Tell how you recovered the shame of your childhood.
Remember finding your perfect footprint
walking the other way.
Remember that perfect fit of who you were then,
taking you into that lost place
with such confidence.
This was always the trail.
This footprint your guide.
Your prayer of gratitude is OK.
Your account of the terror remains a better effort.

Jim Bodeen
15 September 2015





















HAVING NO SAY AMONG THE STONES

Crossing West Fork of White River
where I descend into river channel
after coming through the storm
coming through Carbon Glacier
the practice momentarily gone
a recitation surfaces—combining
Wallace Stevens’ Sunday Morning
with Kris Kristofferson’s
Sunday Morning Coming Down
the descent into memory
coalescing with a sharp turn on the trail
I do remember to get the camera up—
critical moments in capturing
ephemera of the mind—
pellucid stuff—but remember,
the practice is gone. Descending
into the river channel in a flood
of images, I’ve not yet located
the trailhead coming out
on the other side, some 60 yards
on the other side. Gin-clear
on this and unclouded.
Tone-sharp if disoriented
then by beauty and relief
(and who likes the descent
more than this one?).
Light reflecting evenly
from all sides, and led
by trekking poles
carrying my weight,
my eyes are on the trail
for balance, what is lucid
is song, there are no eyes
for coming out the other side.

Crossing water then is easy,
a bit of athleticism going over rocks
furnishing another moment
of aging joy. This is the moment
before the trail turns towards the familiar
and home when I lose my way.
Following spaces in sand between stone
boulders is my mistake,
Maybe this is the trail…
Maybe these sand spaces is…
Begin a crossing through old river channel
right here, balancing,
careful now, careful, over and through
the great rocks, thrilling a bit? Yes,
at the rhythm of the way.
There’s the other side.
But where’s the trailhead?
is the first clue that here I am lost,
without a way forward.

Stop and look around, man.
Get your bearings.
Establish location and get that pack
off your back.
This is the admission of the passage of light.
Channeling Ranger wisdom’s
Ten Essentials Confidence
you have not yet found
the language—
Shine through me light
song of clarity and confession
and prayer awareness.
This isn’t the dark woods.
These are the big stones.
Boulders, man.
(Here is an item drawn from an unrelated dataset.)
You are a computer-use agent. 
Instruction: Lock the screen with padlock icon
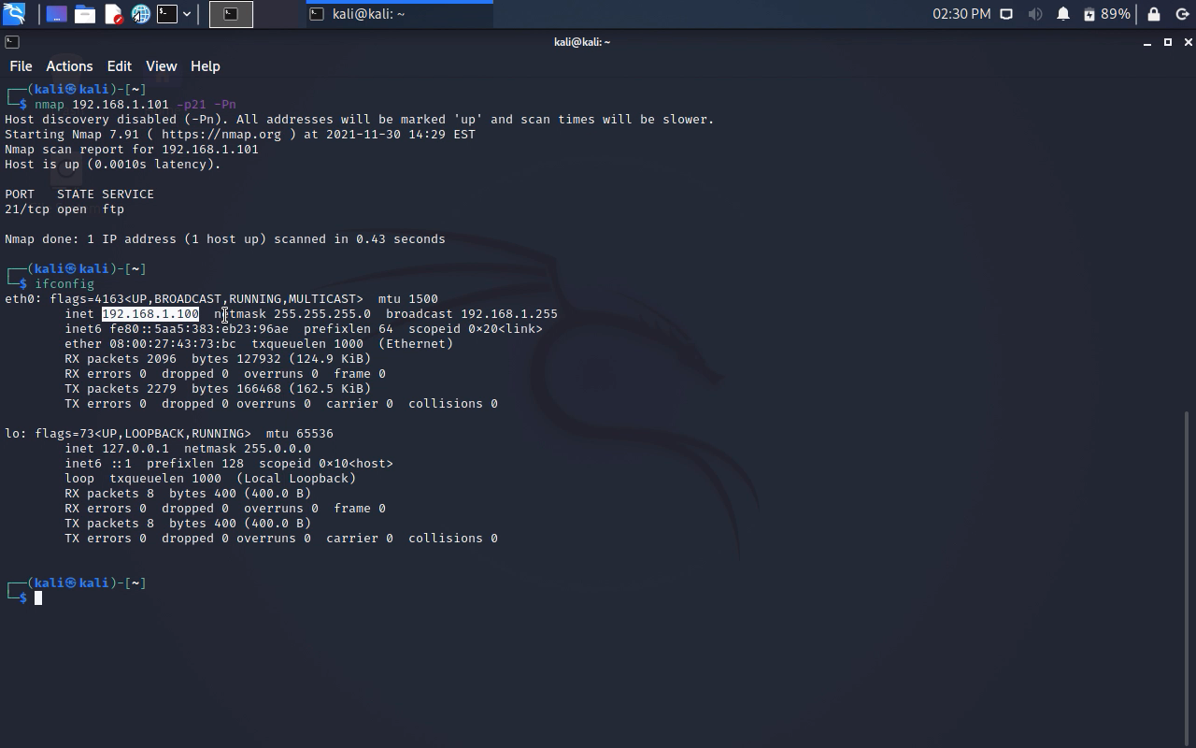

Boulders.
Fear will arrive before you’ll try prayer.
That will come soon.
That will come when the weight off your back
arrives with your thirst,
lost spring in your legs off rocks.
Pull out that quart of pumped water
you so carefully carry.
Return to your pack.
Locate the way up
from locating the way down.

This is not late coffee and oranges.

These are the voices arriving one at a time.
These are the voices arriving all at once.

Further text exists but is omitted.